As an LLM novice, can someone explain what these "your document" apps are doing? My understanding is that GPT-4 doesn't support fine-tuning, and 50MB is too large to add to the prompt (which would be too expensive anyway).
Hey! I'm the developer of Unriddle - it works using text embeddings. The document is split into small chunks and each chunk is assigned a numerical representation, or "vector", of its semantic meaning and relation to the other chunks. When a user prompts this too is assigned a vector and then compared to the rest of the chunks. The similar chunks are then fed into GPT-4 along with the query, ensuring the total number of words doesn't exceed the context window limit.
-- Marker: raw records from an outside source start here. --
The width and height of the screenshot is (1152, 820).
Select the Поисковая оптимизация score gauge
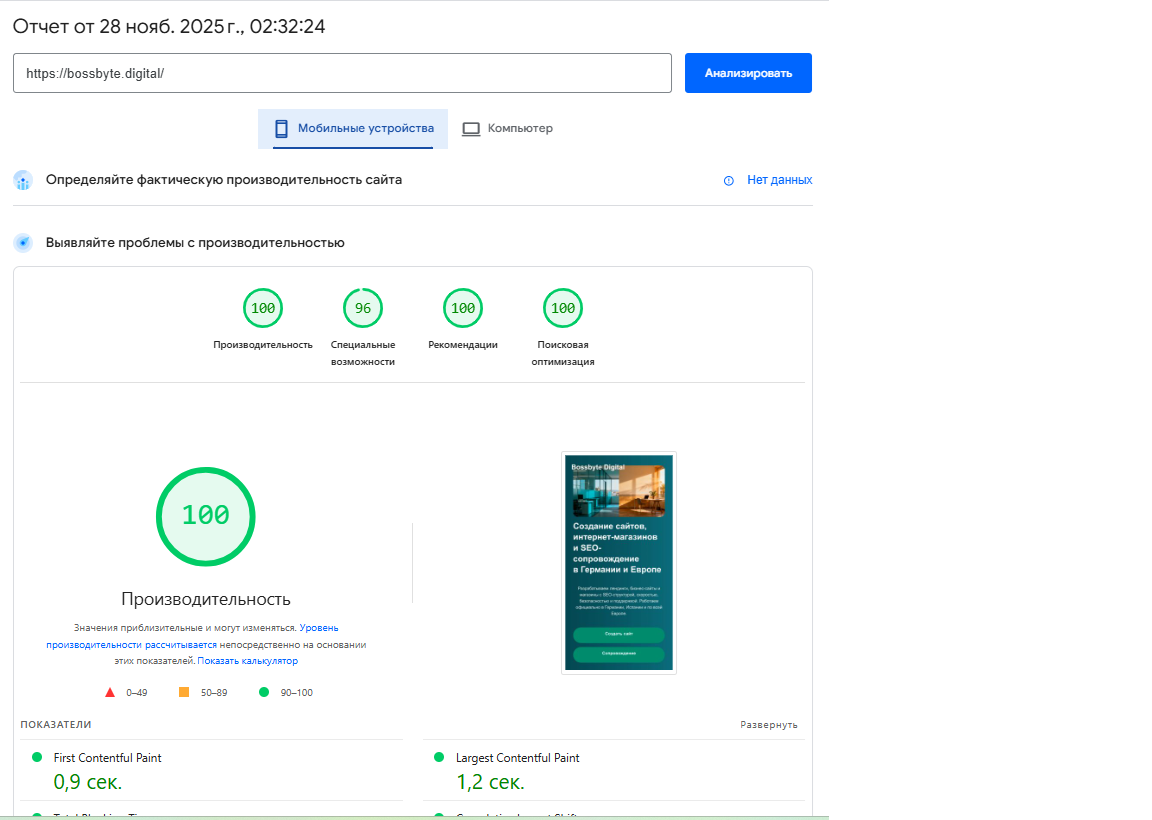coord(563,308)
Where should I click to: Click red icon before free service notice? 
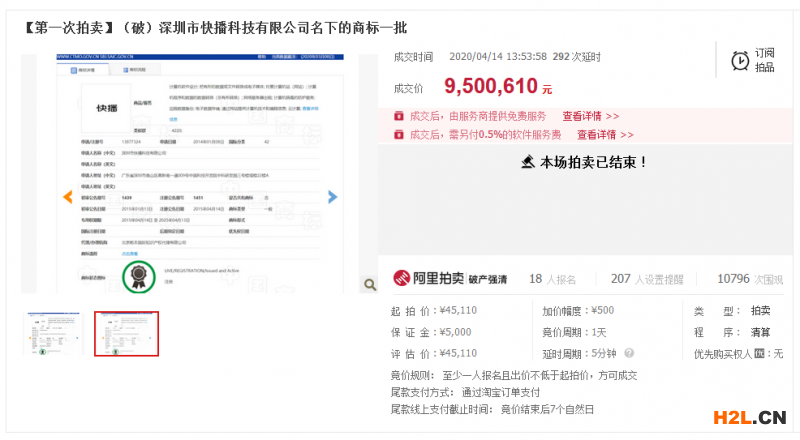[x=398, y=116]
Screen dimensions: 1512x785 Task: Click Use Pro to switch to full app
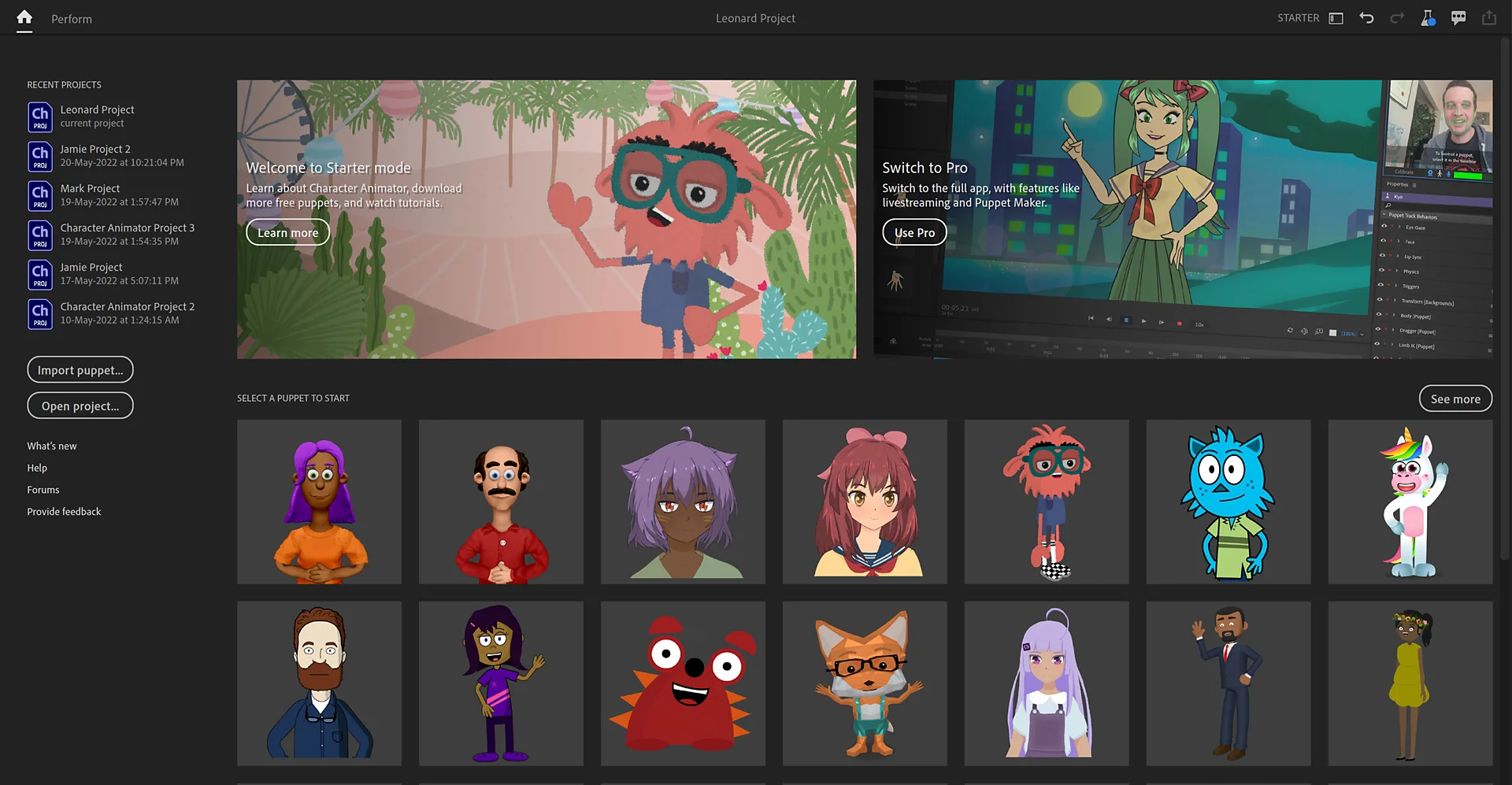pyautogui.click(x=914, y=231)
It's just the GPT-4 API - the chunks are sent as part of a prompt. In that case it won't use data from all chunks but it will try to find any chunks that provide descriptions of the document. I've found with research papers, for example, it fetches parts of the introduction and abstract.
Oh so there is pre-processing to find the useful portions? What are you using for the pre-processing?
I feel that it's inevitable that OpenAI et al. will be able to handle large PDF documents eventually. But until then I'm sure there's a lot of value of in this kind of pre-processing/chunking.
Yeah I think you're right - the 32k context window for GPT-4 (not available for everyone yet) is already enough for research papers. I'm using a library called Langchain, there's also LlamaIndex.
Vectorisation is done via OpenAI's embedding API. And the chunking/querying is happens through the Langchain library. But there are a few different ways of doing it - another good library is LLamaIndex.
Thanks a lot! Do you _have_ to do vectorization and querying with the same LLM? Can someone do vectorization with 1 and do querying with reevant chunks with another?
Simply speaking - They chunk the document (make it smaller so that it can be sent to gpt) and then vectorize it (change it to numbers / vector array). From there that is stored in a vector store - now, when you query you first query your vector store for the context (part of the 50MB file) and then send the context along with the question to GPT.
You are right GPT-4 doesn't support fine-tuning but, I think (in general) people might be misunderstanding what fine-tuning does.
Good explanation. Thanks! Can the first part, i.e. vectorizing and finding relevant chunks be done with any LLM (e.g. a self hosted one) and the second part, i.e. querying relevant chunks be done with OpenAI?